Copy each entry below exactly as it reads.

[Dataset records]
-=-=-
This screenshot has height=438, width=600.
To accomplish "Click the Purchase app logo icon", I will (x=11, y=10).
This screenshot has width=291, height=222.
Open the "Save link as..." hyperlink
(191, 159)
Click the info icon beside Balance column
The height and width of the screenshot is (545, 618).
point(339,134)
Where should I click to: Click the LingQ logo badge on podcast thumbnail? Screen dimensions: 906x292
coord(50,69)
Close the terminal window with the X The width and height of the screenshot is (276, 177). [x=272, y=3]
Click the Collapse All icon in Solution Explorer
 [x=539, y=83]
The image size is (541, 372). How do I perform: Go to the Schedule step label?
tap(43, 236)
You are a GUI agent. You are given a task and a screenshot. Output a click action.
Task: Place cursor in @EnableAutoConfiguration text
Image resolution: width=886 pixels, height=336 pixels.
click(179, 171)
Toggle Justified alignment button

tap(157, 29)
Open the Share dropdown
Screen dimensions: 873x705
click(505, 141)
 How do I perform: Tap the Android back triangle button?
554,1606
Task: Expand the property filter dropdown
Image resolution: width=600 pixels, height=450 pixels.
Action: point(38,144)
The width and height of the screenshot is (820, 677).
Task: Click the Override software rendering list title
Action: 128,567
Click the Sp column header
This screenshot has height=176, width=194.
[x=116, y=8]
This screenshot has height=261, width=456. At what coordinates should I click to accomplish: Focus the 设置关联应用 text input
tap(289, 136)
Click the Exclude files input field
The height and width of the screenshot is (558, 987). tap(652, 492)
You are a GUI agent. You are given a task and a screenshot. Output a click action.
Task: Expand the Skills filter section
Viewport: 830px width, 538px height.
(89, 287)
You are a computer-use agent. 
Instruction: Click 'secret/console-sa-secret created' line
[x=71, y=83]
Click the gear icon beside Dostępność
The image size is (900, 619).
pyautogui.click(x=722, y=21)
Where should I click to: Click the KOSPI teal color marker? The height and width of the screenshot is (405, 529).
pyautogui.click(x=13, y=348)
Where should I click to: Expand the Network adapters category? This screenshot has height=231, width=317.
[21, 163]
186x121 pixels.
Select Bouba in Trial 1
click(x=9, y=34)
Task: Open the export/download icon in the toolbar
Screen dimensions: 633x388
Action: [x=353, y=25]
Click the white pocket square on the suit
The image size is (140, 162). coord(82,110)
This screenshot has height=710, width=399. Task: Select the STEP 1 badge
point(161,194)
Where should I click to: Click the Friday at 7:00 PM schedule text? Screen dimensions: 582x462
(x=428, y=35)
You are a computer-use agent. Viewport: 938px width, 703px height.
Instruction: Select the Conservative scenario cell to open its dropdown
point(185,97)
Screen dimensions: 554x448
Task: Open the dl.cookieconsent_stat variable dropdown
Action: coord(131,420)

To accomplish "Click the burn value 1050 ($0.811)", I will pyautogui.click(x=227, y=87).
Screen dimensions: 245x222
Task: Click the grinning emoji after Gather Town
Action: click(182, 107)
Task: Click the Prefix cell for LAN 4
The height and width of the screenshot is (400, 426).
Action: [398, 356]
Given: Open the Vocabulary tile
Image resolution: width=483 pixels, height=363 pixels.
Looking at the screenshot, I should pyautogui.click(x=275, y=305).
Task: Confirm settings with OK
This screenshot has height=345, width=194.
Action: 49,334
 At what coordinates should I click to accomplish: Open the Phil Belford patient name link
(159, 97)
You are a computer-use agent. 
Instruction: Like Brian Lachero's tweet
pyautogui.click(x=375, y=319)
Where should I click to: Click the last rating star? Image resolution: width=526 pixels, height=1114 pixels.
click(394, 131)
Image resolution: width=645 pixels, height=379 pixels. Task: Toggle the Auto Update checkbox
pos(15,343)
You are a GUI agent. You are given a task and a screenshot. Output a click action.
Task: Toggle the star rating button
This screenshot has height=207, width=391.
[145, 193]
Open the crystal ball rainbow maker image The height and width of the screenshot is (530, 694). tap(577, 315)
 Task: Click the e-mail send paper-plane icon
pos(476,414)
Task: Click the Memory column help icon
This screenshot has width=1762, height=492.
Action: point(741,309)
-=-=-
**RESPONSE**.
This screenshot has height=438, width=600.
To accomplish "Click the Purchase app logo icon", I will (x=11, y=10).
This screenshot has width=291, height=222.
Open the "Save link as..." hyperlink
(191, 159)
Click the info icon beside Balance column
The height and width of the screenshot is (545, 618).
point(339,134)
Where should I click to: Click the LingQ logo badge on podcast thumbnail? Screen dimensions: 906x292
coord(50,69)
Close the terminal window with the X The width and height of the screenshot is (276, 177). [x=272, y=3]
Click the Collapse All icon in Solution Explorer
 [x=539, y=83]
The image size is (541, 372). How do I perform: Go to the Schedule step label?
tap(43, 236)
You are a GUI agent. You are given a task and a screenshot. Output a click action.
Task: Place cursor in @EnableAutoConfiguration text
Image resolution: width=886 pixels, height=336 pixels.
click(179, 171)
Toggle Justified alignment button

tap(157, 29)
Open the Share dropdown
Screen dimensions: 873x705
click(505, 141)
 How do I perform: Tap the Android back triangle button?
554,1606
Task: Expand the property filter dropdown
Image resolution: width=600 pixels, height=450 pixels.
Action: point(38,144)
The width and height of the screenshot is (820, 677).
Task: Click the Override software rendering list title
Action: 128,567
Click the Sp column header
This screenshot has height=176, width=194.
[x=116, y=8]
This screenshot has height=261, width=456. At what coordinates should I click to accomplish: Focus the 设置关联应用 text input
tap(289, 136)
Click the Exclude files input field
The height and width of the screenshot is (558, 987). tap(652, 492)
You are a GUI agent. You are given a task and a screenshot. Output a click action.
Task: Expand the Skills filter section
Viewport: 830px width, 538px height.
(89, 287)
You are a computer-use agent. 
Instruction: Click 'secret/console-sa-secret created' line
[x=71, y=83]
Click the gear icon beside Dostępność
The image size is (900, 619).
pyautogui.click(x=722, y=21)
Where should I click to: Click the KOSPI teal color marker? The height and width of the screenshot is (405, 529).
pyautogui.click(x=13, y=348)
Where should I click to: Expand the Network adapters category? This screenshot has height=231, width=317.
[21, 163]
186x121 pixels.
Select Bouba in Trial 1
click(x=9, y=34)
Task: Open the export/download icon in the toolbar
Screen dimensions: 633x388
Action: [x=353, y=25]
Click the white pocket square on the suit
The image size is (140, 162). coord(82,110)
This screenshot has height=710, width=399. Task: Select the STEP 1 badge
point(161,194)
Where should I click to: Click the Friday at 7:00 PM schedule text? Screen dimensions: 582x462
(x=428, y=35)
You are a computer-use agent. Viewport: 938px width, 703px height.
Instruction: Select the Conservative scenario cell to open its dropdown
point(185,97)
Screen dimensions: 554x448
Task: Open the dl.cookieconsent_stat variable dropdown
Action: coord(131,420)

To accomplish "Click the burn value 1050 ($0.811)", I will pyautogui.click(x=227, y=87).
Screen dimensions: 245x222
Task: Click the grinning emoji after Gather Town
Action: click(182, 107)
Task: Click the Prefix cell for LAN 4
The height and width of the screenshot is (400, 426).
Action: [398, 356]
Given: Open the Vocabulary tile
Image resolution: width=483 pixels, height=363 pixels.
Looking at the screenshot, I should pyautogui.click(x=275, y=305).
Task: Confirm settings with OK
This screenshot has height=345, width=194.
Action: 49,334
 At what coordinates should I click to accomplish: Open the Phil Belford patient name link
(159, 97)
You are a computer-use agent. 
Instruction: Like Brian Lachero's tweet
pyautogui.click(x=375, y=319)
Where should I click to: Click the last rating star? Image resolution: width=526 pixels, height=1114 pixels.
click(394, 131)
Image resolution: width=645 pixels, height=379 pixels. Task: Toggle the Auto Update checkbox
pos(15,343)
You are a GUI agent. You are given a task and a screenshot. Output a click action.
Task: Toggle the star rating button
This screenshot has height=207, width=391.
[145, 193]
Open the crystal ball rainbow maker image The height and width of the screenshot is (530, 694). tap(577, 315)
 Task: Click the e-mail send paper-plane icon
pos(476,414)
Task: Click the Memory column help icon
This screenshot has width=1762, height=492.
Action: point(741,309)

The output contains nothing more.